1

I have a complex identifier field that contains letters, numbers, white space, and special characters. I have been using the Keyword analyzer on this field, but having problems filtering results. Here is an example piece of data the field would contain:

O-2011-006953 /4

With the Keyword analyzer in place I'm able to do a contains filter on the index field using numbers, but not letters. The following filter works:

search.ismatch('/.*2011.*/', 'complex_identifier_field', 'full', 'all')

But if I try to do a contains search with a letter, I get 0 results:

search.ismatch('/.*O.*/', 'complex_identifier_field', 'full', 'all')

I believe my problem is I need another or custom analyzer, and I have recently tried to use the NGram analyzers, and tried to write a custom analyzer using the keyword tokenizer, but still unable to do a contains search on the field. How can I create a field that is one token; accepts alphanumeric characters, white space, and special characters; and allows me to do a contains filter to find any part of the identifier field?

UPDATE

Here is the definition of the field:

new Field("accession_number", DataType.String){ IsSearchable= true, IsFilterable = true, Analyzer = AnalyzerName.Keyword },

And here is the exact search I'm using:

var result = indexClient.Documents.Search(query, searchParameters: parameters);

where query = "print" and parameters =

{
Facets = null,
Filter = search.ismatch('/.*O.*/', 'accession_number', 'full', 'all'),
HighlightFields = null,
HighlightPostTag = null,
HighlightPreTag = null,
IncludeTotalResultsCount = true,
MinimumCoverage = null,
OrderBy = null,
QueryType = Full,
ScoringParameters = null,
ScoringProfile = null,
SearchFields = null,
SearchMode = All,
Select = (9 fields),
Skip = 0,
Top = 50
}
Ryan
  • 45
  • 5
  • Thanks for updating with extra details.

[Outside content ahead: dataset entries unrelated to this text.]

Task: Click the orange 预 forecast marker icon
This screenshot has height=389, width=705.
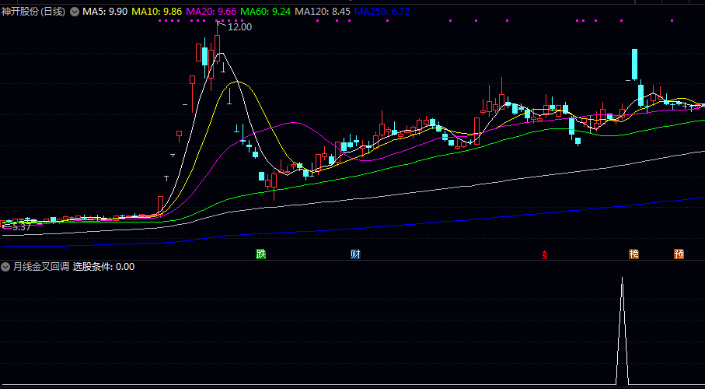Action: click(679, 254)
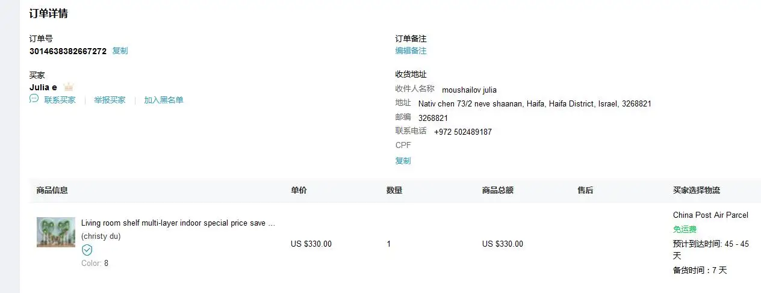Click buyer name Julia e
Image resolution: width=761 pixels, height=293 pixels.
point(43,87)
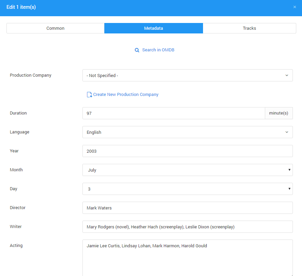Screen dimensions: 302x276
Task: Expand the Language dropdown showing English
Action: (187, 132)
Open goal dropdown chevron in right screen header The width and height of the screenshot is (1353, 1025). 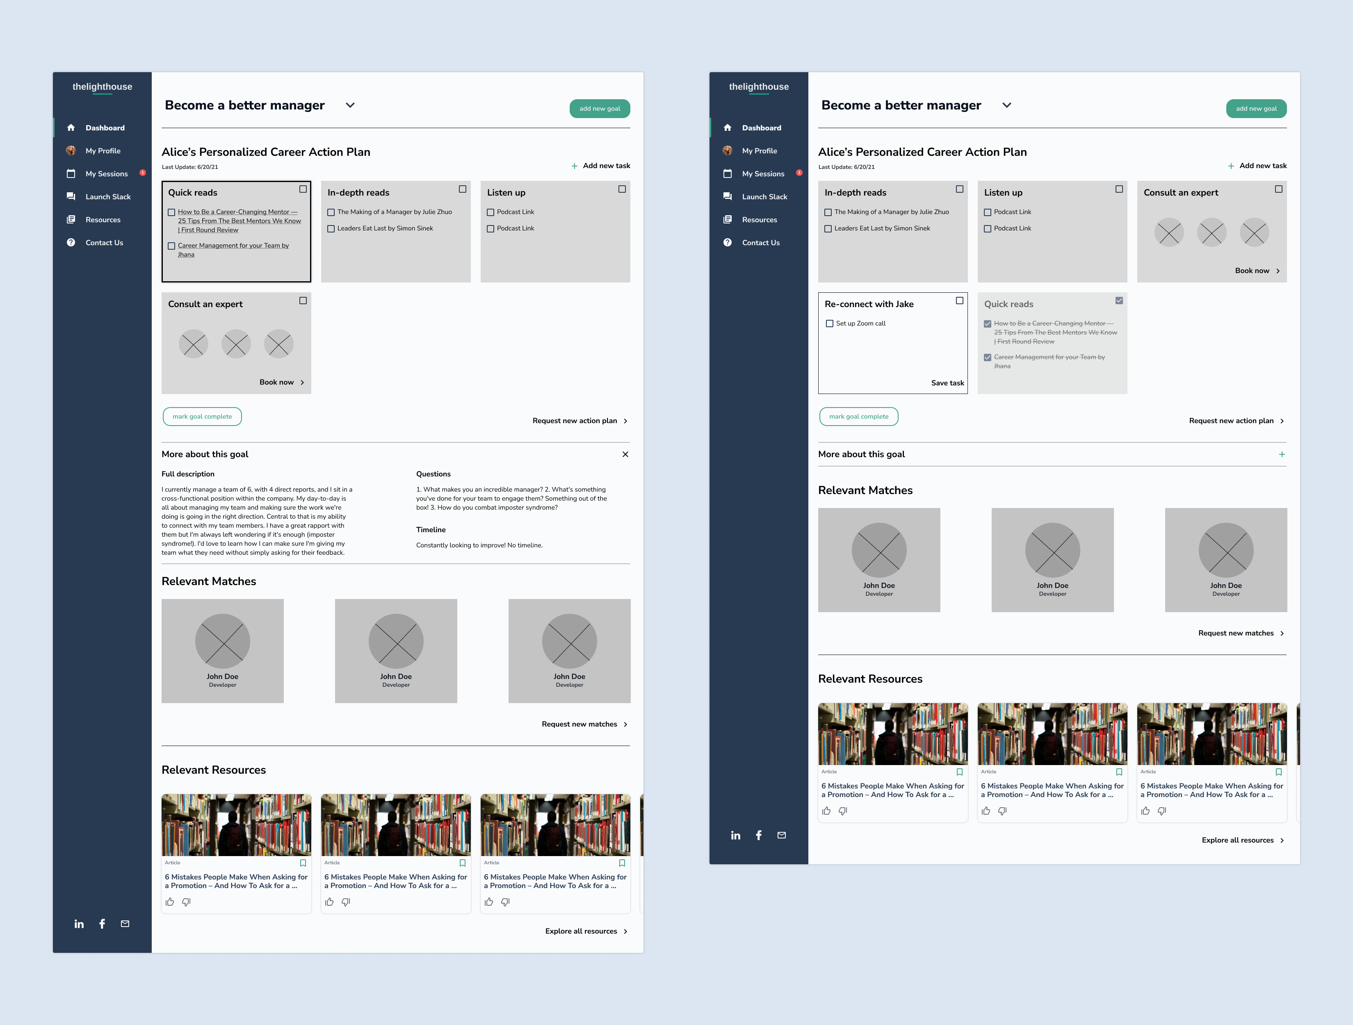click(x=1006, y=105)
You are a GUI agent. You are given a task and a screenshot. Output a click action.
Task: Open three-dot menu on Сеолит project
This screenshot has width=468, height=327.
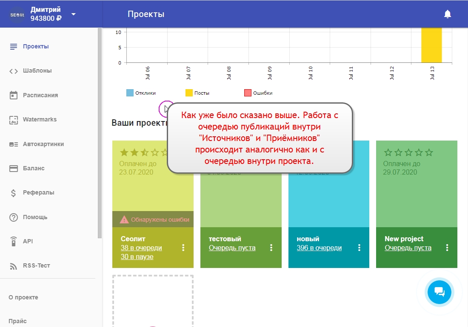click(183, 248)
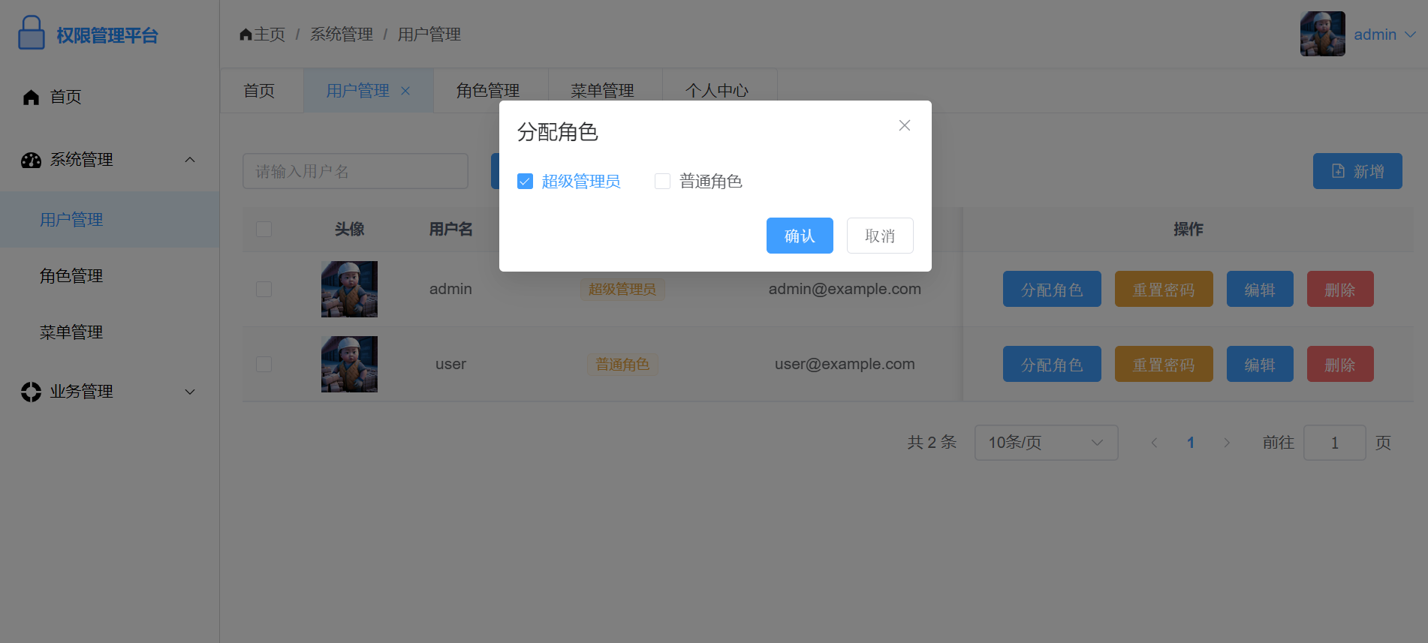Collapse the 系统管理 menu chevron
This screenshot has height=643, width=1428.
(x=190, y=160)
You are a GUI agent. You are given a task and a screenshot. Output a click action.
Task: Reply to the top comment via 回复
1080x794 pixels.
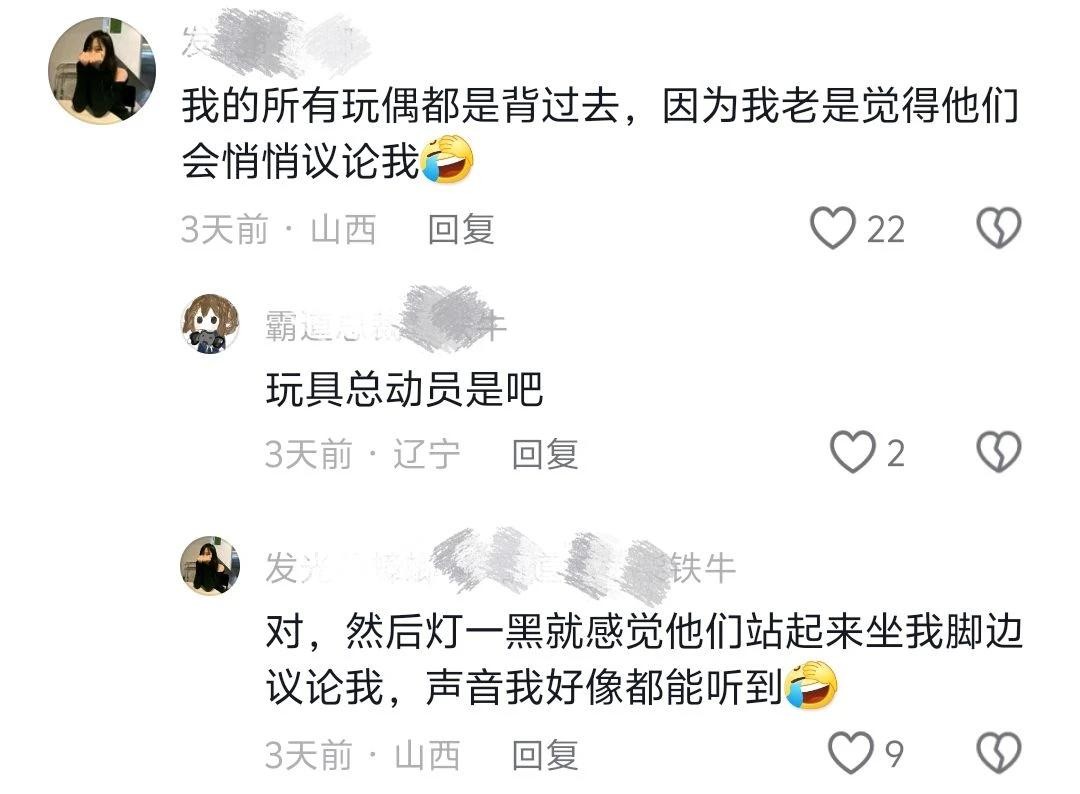point(461,229)
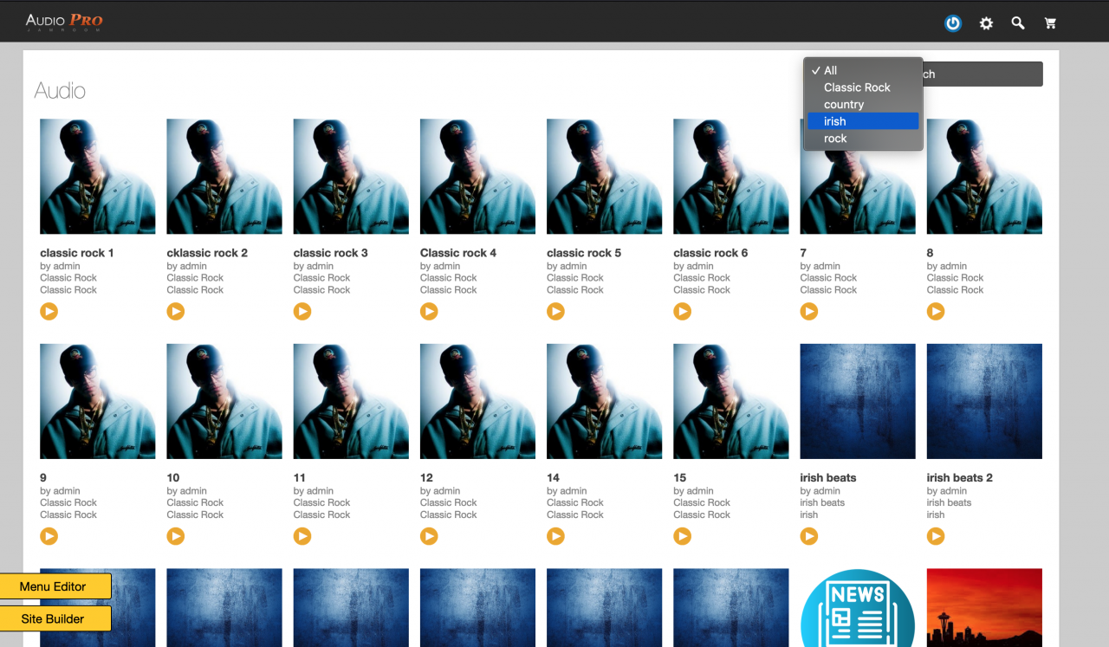Play the classic rock 1 track
The height and width of the screenshot is (647, 1109).
49,312
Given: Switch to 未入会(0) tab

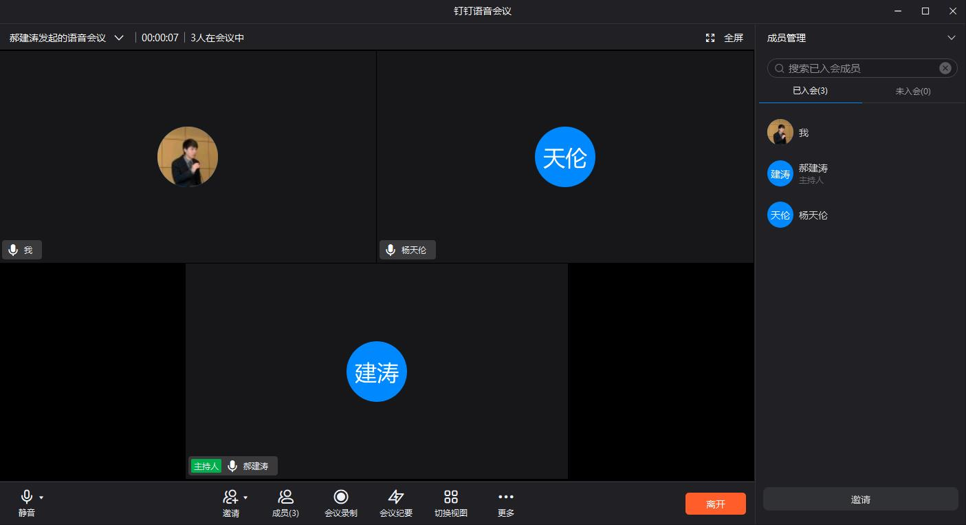Looking at the screenshot, I should point(913,91).
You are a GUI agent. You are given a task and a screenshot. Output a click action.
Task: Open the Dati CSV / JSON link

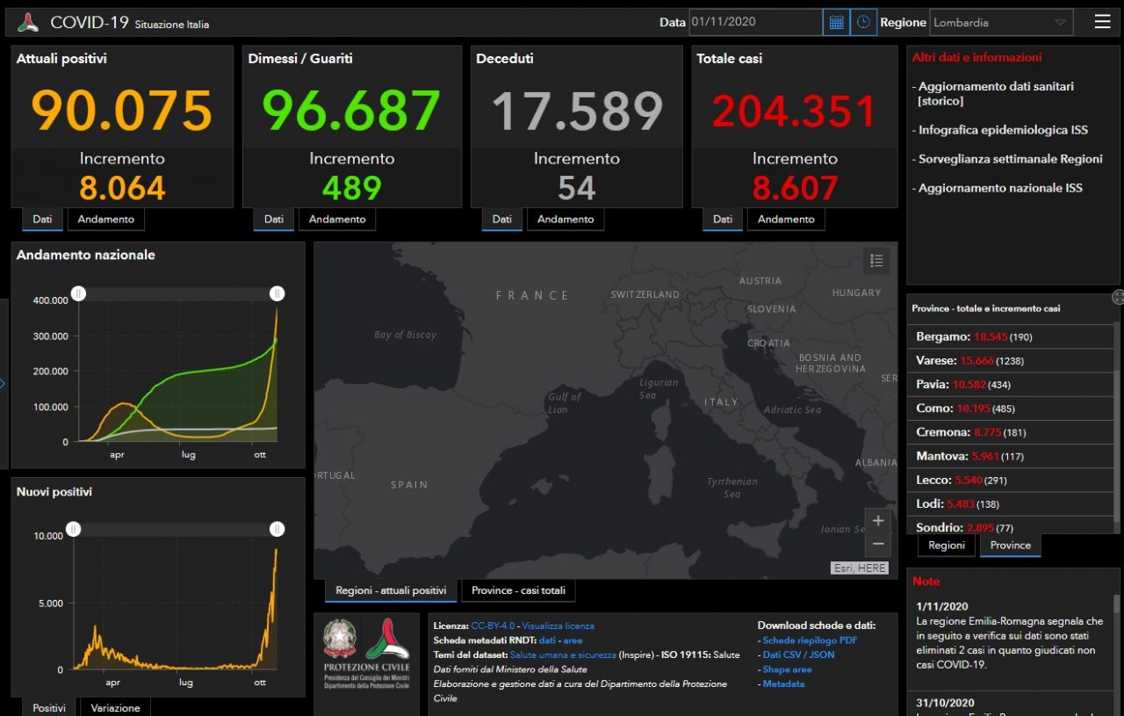click(798, 655)
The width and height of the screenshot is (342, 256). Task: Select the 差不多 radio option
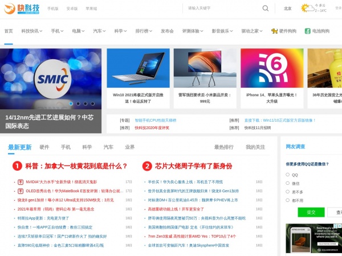pyautogui.click(x=287, y=192)
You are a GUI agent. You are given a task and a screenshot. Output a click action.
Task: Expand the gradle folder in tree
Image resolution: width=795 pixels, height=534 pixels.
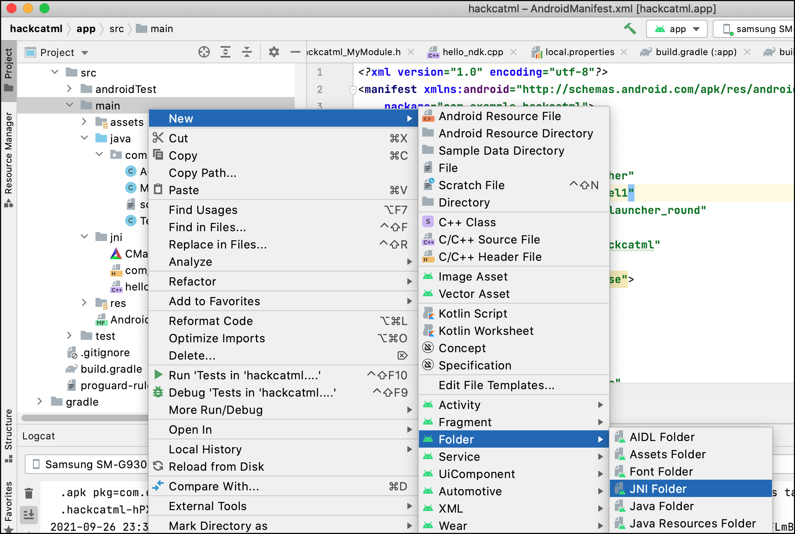40,402
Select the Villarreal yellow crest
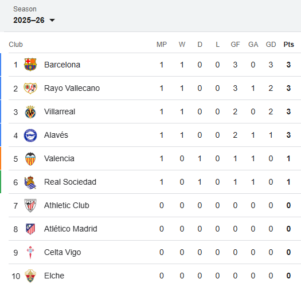 point(30,112)
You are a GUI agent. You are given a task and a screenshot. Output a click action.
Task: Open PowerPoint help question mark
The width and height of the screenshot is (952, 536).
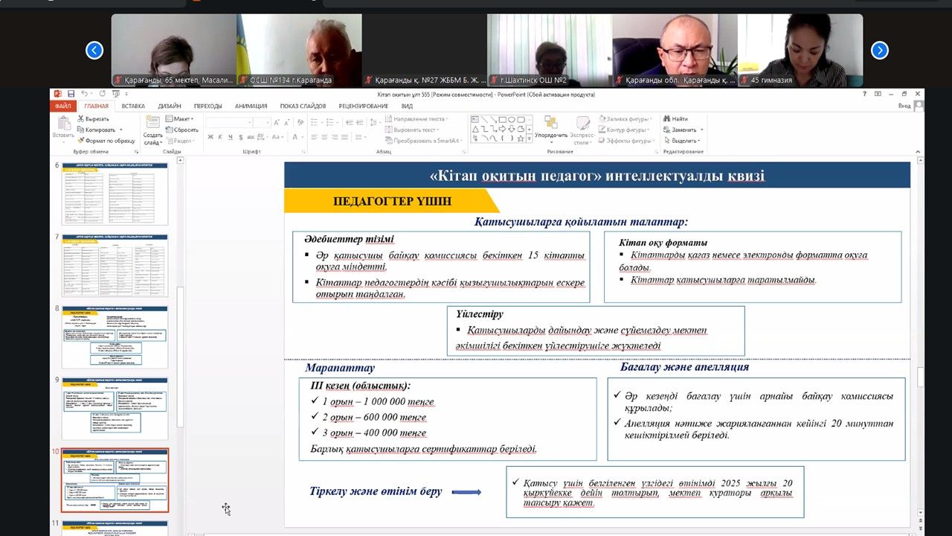tap(864, 94)
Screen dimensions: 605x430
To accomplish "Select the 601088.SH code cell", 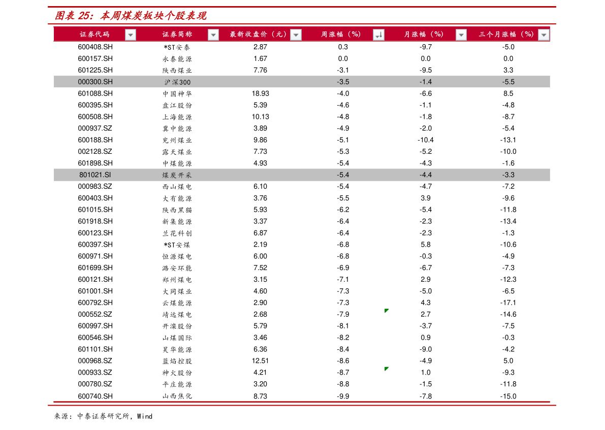I will tap(95, 93).
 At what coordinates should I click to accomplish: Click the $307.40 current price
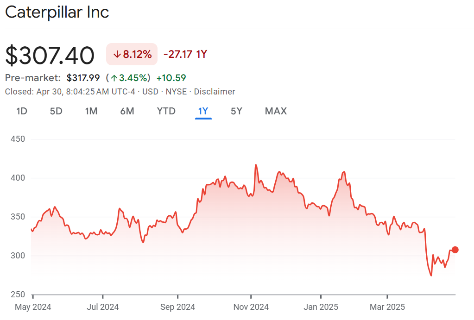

I don't see anything wrong. To look further into this, it would help to see: 1) the JSON for the index definition (you can get this from the Azure Portal, go to the index and there's a tab for JSON), 2) the JSON for the document that should match but doesn't (you can use the query explorer in the Portal for this), and 3) the query that's failing, done directly in the Portal query explorer instead of through the API. Trying to remove layers while troubleshooting. – Pablo Castro Jun 25 '21 at 16:52

1 Answers1

0

In your example, the value O-2011-006953 /4 doesn't match the regex /.O./, because the regex requires a character before the "O" ("." means "exactly 1 character in that position"). If you want to match a substring anywhere within a token, you can use /.*O.*/ where "O" is the substring, "." means "any character", and "*" means "zero or more of the previous element, in this case the ".".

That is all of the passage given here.